Looking at the Young Adult/Teen novel market I consistently get the impression that its primary audience is female. From an anecdotal perspective I get the impression that females, by and large, a willing to read a broader spectrum of novels then males. Indeed the very fact that there is an entire body of academic work on young male literacy, and at least two popular movement dedicated towards advancing literacy in boys (check out Jon Scieszka’s Guys Read for an excellent example) sheds light on why teen novels seem to trend towards a more female audience. I am perhaps a little off topic here but novels like The Maze Runner, with its almost entirely male cast, are the exception in the teen world particularly when looking at teen speculative fiction.
The Maze Runner uses the amnesiac lead character as means of keeping the reader in the dark. Thomas arrives in the mysterious Glade knowing almost exactly as much as the reader does. It provides an easy way to introduce readers to the world that Dashner has created allowing Thomas to tour, with the reader in tow, all the different areas of the Glade. The Glade is a miniature society comprised entirely of teenage boys. Where it’s located is unknown but it sits presumably at the center of a giant maze. This maze is the center of the Glades existence as the inhabitants believe that it holds the key to escaping the Glade. Complicating this fact is that the maze closes every night and those that map the maze, called runners, find that the pattern has changed come morning. It also doesn’t help that its corridors are haunted by monstrosities which, if they don’t kill you, will leave you forever changed and possibly insane.
All this makes for an interesting set up but with some major problems. First off while Thomas’ amnesia helps ease the readers into the world it also makes for a fairly uninteresting lead character. Without a history he comes off as bland and his motivations somewhat self-centered. It doesn’t help that the characters that surround Thomas aren’t all that interesting either. It doesn’t help that dialogue feels rather flat. The set up and information required to get a working knowledge of the Glade also takes far too long to accomplish and throws off the novel’s pacing. As a result the beginning of the novel is rather boring and it is only in the novels final third that things really ramp. Indeed the final third of the novels makes for an exciting read with high stakes, some additional mystery, and an absolutely wonderful twist ending that despite my struggle with the beginning of novel makes me want to jump right into the next book.

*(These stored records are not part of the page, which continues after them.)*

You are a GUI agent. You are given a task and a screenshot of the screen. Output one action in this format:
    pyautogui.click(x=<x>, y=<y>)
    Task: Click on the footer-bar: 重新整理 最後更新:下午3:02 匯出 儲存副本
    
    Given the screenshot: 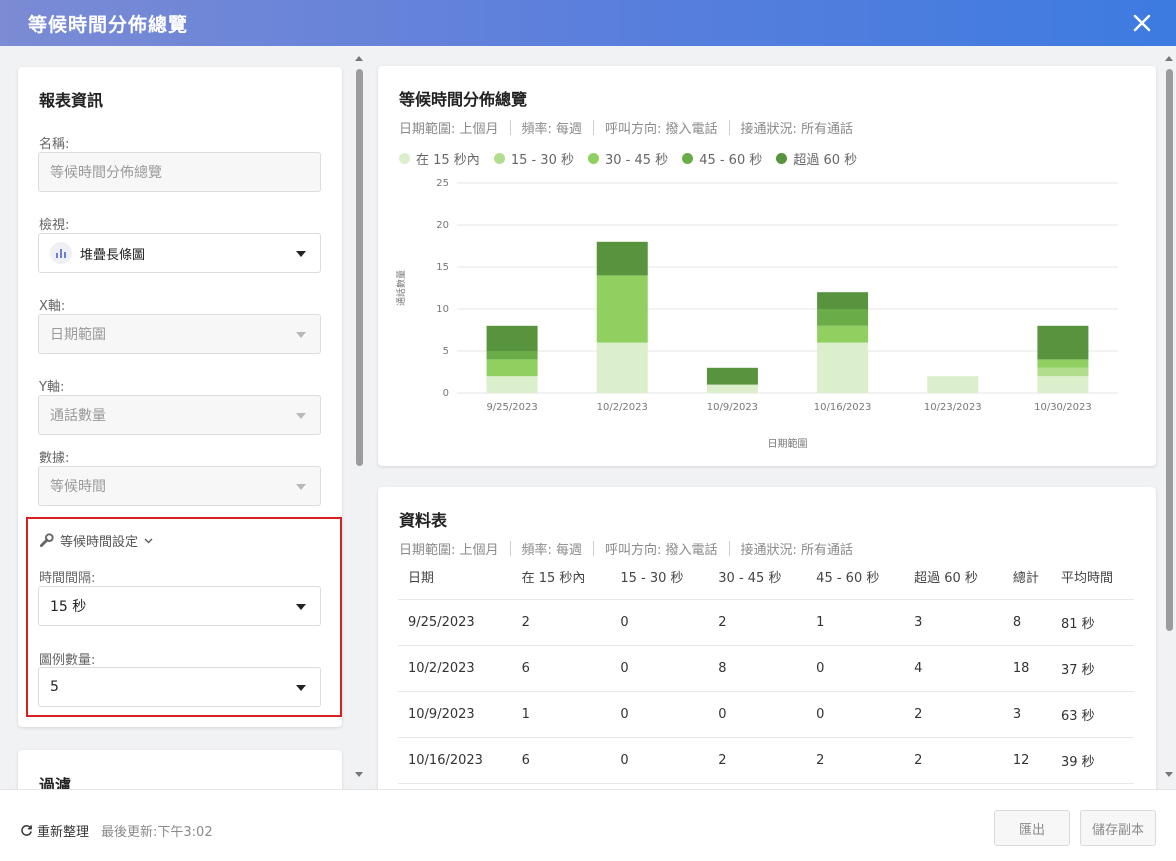 What is the action you would take?
    pyautogui.click(x=588, y=825)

Dashner is a creative world builder but The Maze Runner struggles with its lack of characterization. Throughout the novel there is a sort of detachment from the characters. Never once did I get the impression that anyone really mattered, including Thomas, and my investment in the novel only came once some of Thomas’ history was revealed. That was an interesting twist and, had it existed from the start of the novel, would have certainly guaranteed my early investment in the novel. Regardless, The Maze Runner, despite appearing to cash in on the trend in teen fiction towards dystopian settings, is an original concept the depth of which is only revealed in its final pages. An interesting novel that despite bland beginnings leaves me curious to see how events proceed in the second book The Scorch Trials.